The obvious issue is security, what stops a client returning work
that is trojaned, and might allow compromising the host?

The modified distcc client sends the work to two random DISTCC_HOSTS
and the returned work must match for it to be accepted. If it doesnt 
match, the distcc client can resend the work to different hosts 
and possibly submit the non-working hosts to a blacklist on the
central server, which will remove it from the pool of clients.

That could be easy to abuse, so the client must have been reported 
to the blacklist by two different users for it to be removed.

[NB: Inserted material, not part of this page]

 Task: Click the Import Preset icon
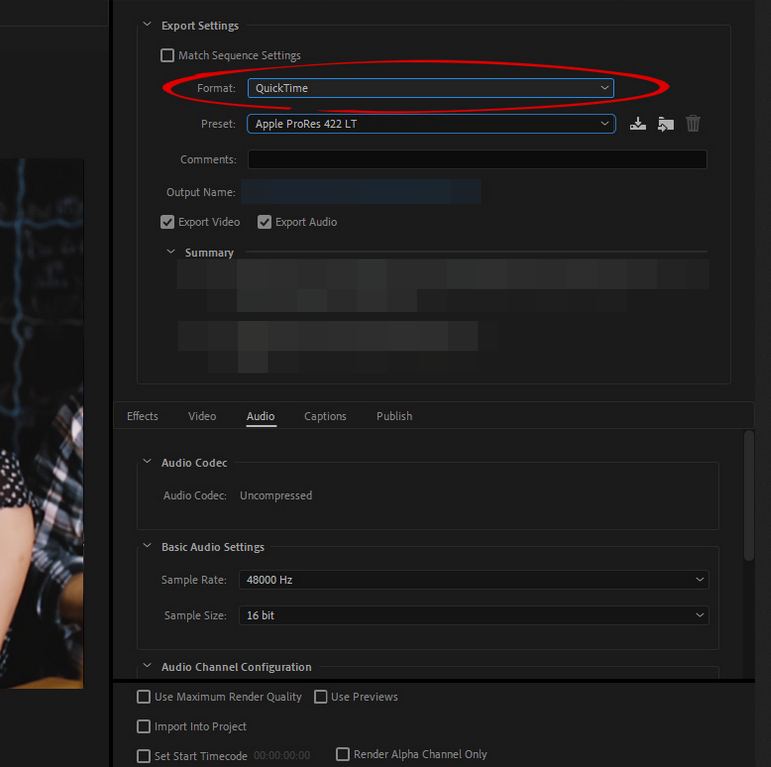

* Users who dont have a LAN get to benefit from distcc
* Faster compiles for all users
* Users can run the daemon nice, so as not to interfere with their work
* Easy to prevent leeching.
* Less complaints from users on slow machines who want binary

I've already made some tests on using distcc over the internet, it is
oviously slower than running it over a nice LAN, but it is still fast,
and im guessing that a 10 host DISTCC_HOSTS would negate this. The
client can obvioulsy be tweaked to timeout quicker, and maybe change the 
order of DISTCC_HOSTS so as to favour the faster responding

in case you arent familiar with it,

taviso@××××××××××××.org | finger me for my gpg key.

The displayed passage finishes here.